(Problem description):
Please copy the material under this line exactly, keeping every line.

(Exercise material):
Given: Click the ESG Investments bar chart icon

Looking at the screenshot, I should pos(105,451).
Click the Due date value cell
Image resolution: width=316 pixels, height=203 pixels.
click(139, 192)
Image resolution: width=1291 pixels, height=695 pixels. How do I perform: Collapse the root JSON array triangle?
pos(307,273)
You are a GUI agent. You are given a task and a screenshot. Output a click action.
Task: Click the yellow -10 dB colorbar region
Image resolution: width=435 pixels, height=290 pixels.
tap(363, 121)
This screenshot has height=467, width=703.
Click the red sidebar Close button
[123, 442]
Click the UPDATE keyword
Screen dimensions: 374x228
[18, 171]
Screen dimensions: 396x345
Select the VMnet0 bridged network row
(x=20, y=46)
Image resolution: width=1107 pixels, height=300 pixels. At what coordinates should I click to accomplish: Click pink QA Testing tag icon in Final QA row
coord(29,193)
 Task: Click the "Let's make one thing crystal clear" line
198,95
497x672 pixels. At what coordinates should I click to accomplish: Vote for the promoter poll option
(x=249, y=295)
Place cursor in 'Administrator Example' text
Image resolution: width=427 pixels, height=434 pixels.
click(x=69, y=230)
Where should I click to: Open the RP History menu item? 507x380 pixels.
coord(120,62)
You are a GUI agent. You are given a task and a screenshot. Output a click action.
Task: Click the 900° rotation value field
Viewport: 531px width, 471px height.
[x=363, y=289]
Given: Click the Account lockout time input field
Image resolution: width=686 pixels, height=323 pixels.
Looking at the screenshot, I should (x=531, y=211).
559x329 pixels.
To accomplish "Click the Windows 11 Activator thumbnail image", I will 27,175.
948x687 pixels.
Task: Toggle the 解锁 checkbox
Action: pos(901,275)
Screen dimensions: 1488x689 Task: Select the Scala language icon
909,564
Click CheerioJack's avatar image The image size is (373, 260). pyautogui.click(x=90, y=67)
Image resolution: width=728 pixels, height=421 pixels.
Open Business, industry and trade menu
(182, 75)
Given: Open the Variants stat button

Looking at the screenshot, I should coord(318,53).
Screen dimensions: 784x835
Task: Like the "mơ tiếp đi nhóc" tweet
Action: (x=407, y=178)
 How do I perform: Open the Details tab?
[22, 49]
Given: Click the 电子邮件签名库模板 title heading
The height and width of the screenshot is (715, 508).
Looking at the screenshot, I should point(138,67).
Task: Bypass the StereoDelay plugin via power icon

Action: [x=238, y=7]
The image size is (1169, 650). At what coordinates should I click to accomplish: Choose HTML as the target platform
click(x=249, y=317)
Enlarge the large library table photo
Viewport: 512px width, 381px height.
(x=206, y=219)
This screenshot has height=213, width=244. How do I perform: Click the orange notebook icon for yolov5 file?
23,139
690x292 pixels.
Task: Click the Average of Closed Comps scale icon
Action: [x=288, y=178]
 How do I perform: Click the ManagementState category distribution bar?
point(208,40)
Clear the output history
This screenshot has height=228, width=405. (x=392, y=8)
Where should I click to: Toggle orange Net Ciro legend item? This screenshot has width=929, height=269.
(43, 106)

(Response area):
Given: Click the ESG Investments bar chart icon

Looking at the screenshot, I should pos(105,451).
Click the Due date value cell
Image resolution: width=316 pixels, height=203 pixels.
click(139, 192)
Image resolution: width=1291 pixels, height=695 pixels. How do I perform: Collapse the root JSON array triangle?
pos(307,273)
You are a GUI agent. You are given a task and a screenshot. Output a click action.
Task: Click the yellow -10 dB colorbar region
Image resolution: width=435 pixels, height=290 pixels.
tap(363, 121)
This screenshot has height=467, width=703.
Click the red sidebar Close button
[123, 442]
Click the UPDATE keyword
Screen dimensions: 374x228
[18, 171]
Screen dimensions: 396x345
Select the VMnet0 bridged network row
(x=20, y=46)
Image resolution: width=1107 pixels, height=300 pixels. At what coordinates should I click to accomplish: Click pink QA Testing tag icon in Final QA row
coord(29,193)
 Task: Click the "Let's make one thing crystal clear" line
198,95
497x672 pixels. At what coordinates should I click to accomplish: Vote for the promoter poll option
(x=249, y=295)
Place cursor in 'Administrator Example' text
Image resolution: width=427 pixels, height=434 pixels.
click(x=69, y=230)
Where should I click to: Open the RP History menu item? 507x380 pixels.
coord(120,62)
You are a GUI agent. You are given a task and a screenshot. Output a click action.
Task: Click the 900° rotation value field
Viewport: 531px width, 471px height.
[x=363, y=289]
Given: Click the Account lockout time input field
Image resolution: width=686 pixels, height=323 pixels.
Looking at the screenshot, I should (x=531, y=211).
559x329 pixels.
To accomplish "Click the Windows 11 Activator thumbnail image", I will 27,175.
948x687 pixels.
Task: Toggle the 解锁 checkbox
Action: pos(901,275)
Screen dimensions: 1488x689 Task: Select the Scala language icon
909,564
Click CheerioJack's avatar image The image size is (373, 260). pyautogui.click(x=90, y=67)
Image resolution: width=728 pixels, height=421 pixels.
Open Business, industry and trade menu
(182, 75)
Given: Open the Variants stat button

Looking at the screenshot, I should coord(318,53).
Screen dimensions: 784x835
Task: Like the "mơ tiếp đi nhóc" tweet
Action: (x=407, y=178)
 How do I perform: Open the Details tab?
[22, 49]
Given: Click the 电子邮件签名库模板 title heading
The height and width of the screenshot is (715, 508).
Looking at the screenshot, I should point(138,67).
Task: Bypass the StereoDelay plugin via power icon

Action: [x=238, y=7]
The image size is (1169, 650). At what coordinates should I click to accomplish: Choose HTML as the target platform
click(x=249, y=317)
Enlarge the large library table photo
Viewport: 512px width, 381px height.
(x=206, y=219)
This screenshot has height=213, width=244. How do I perform: Click the orange notebook icon for yolov5 file?
23,139
690x292 pixels.
Task: Click the Average of Closed Comps scale icon
Action: [x=288, y=178]
 How do I perform: Click the ManagementState category distribution bar?
point(208,40)
Clear the output history
This screenshot has height=228, width=405. (x=392, y=8)
Where should I click to: Toggle orange Net Ciro legend item? This screenshot has width=929, height=269.
(43, 106)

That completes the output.